- GIVEN TASK -
Rewrite everything from the start of the rows down through the line that contains "Looking at the screenshot, I should (63, 216).", changing "checkbox" to "tick box" and leaving all else unchanged. Omit the pictures from your answer.

- DATA EXCERPTS -
* * * *
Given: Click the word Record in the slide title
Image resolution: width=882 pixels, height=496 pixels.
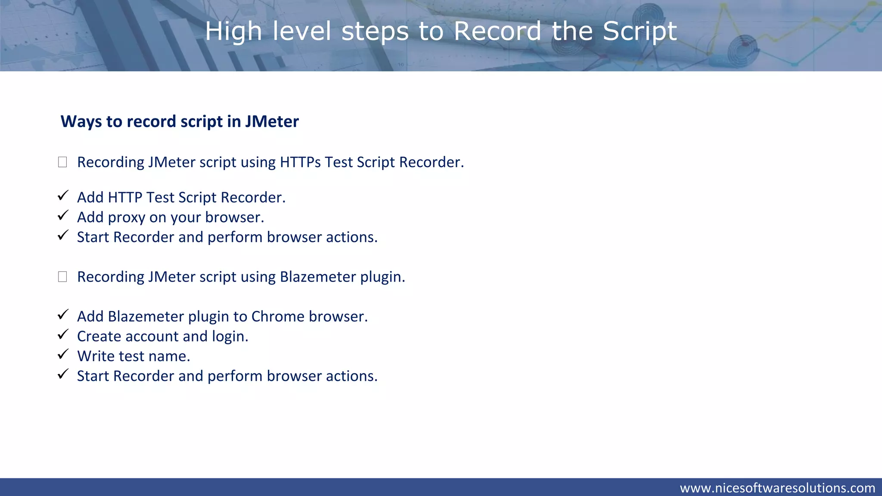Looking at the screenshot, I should (497, 31).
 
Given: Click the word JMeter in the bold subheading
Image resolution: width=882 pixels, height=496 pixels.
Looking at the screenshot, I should (272, 122).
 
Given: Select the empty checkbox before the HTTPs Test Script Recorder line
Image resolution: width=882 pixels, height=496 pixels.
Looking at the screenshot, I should (62, 162).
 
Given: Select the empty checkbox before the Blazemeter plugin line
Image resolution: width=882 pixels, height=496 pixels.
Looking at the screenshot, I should (62, 277).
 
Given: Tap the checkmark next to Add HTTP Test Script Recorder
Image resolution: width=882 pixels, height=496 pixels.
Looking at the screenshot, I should (63, 196).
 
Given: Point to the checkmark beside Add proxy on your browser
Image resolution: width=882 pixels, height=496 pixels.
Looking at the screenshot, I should (63, 216).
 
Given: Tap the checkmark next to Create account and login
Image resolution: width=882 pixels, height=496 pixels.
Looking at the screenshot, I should (63, 335).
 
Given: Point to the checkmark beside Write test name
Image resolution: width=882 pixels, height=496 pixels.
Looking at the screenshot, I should (63, 354).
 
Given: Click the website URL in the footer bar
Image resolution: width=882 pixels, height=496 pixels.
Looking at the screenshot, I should (777, 488).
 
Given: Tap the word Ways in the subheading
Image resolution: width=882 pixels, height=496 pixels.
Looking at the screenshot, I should (81, 122).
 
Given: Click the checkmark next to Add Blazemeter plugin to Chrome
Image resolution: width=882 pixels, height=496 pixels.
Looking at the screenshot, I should (63, 315).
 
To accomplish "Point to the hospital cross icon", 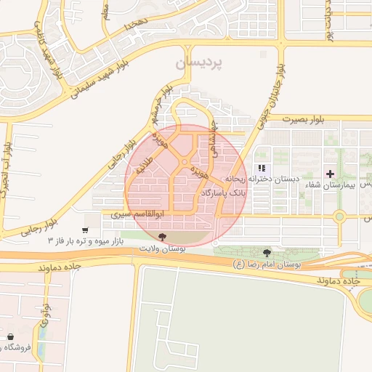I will pyautogui.click(x=331, y=174).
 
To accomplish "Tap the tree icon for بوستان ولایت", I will pyautogui.click(x=162, y=238).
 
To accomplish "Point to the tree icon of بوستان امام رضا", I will pyautogui.click(x=267, y=252).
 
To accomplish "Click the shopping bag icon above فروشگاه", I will pyautogui.click(x=10, y=337).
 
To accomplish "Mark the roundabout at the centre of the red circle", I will pyautogui.click(x=185, y=162).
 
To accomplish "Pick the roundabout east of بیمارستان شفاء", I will pyautogui.click(x=339, y=216).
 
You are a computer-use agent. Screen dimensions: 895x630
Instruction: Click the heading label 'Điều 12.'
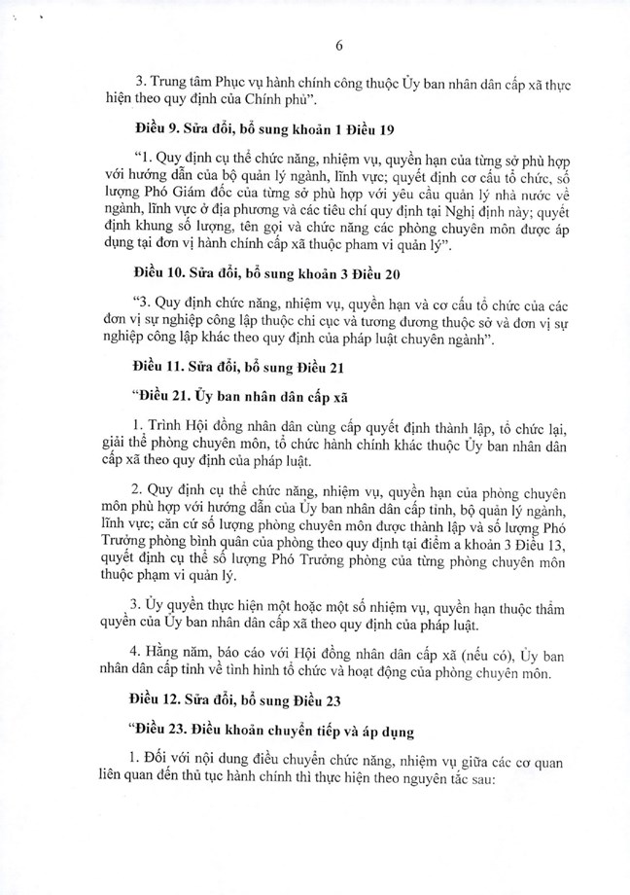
* * * *
- ANSWER FOR THE TASK -
Given: Click the word Record in the slide title
Image resolution: width=882 pixels, height=496 pixels.
Looking at the screenshot, I should (497, 31).
 
Given: Click the word JMeter in the bold subheading
Image resolution: width=882 pixels, height=496 pixels.
Looking at the screenshot, I should (272, 122).
 
Given: Select the empty tick box before the HTTPs Test Script Recorder line
Image resolution: width=882 pixels, height=496 pixels.
Looking at the screenshot, I should (62, 162).
 
Given: Select the empty tick box before the Blazemeter plugin line
Image resolution: width=882 pixels, height=496 pixels.
Looking at the screenshot, I should (62, 277).
 
Given: Tap the checkmark next to Add HTTP Test Script Recorder
Image resolution: width=882 pixels, height=496 pixels.
Looking at the screenshot, I should (63, 196).
 
Given: Point to the checkmark beside Add proxy on your browser
Image resolution: width=882 pixels, height=496 pixels.
Looking at the screenshot, I should (63, 216).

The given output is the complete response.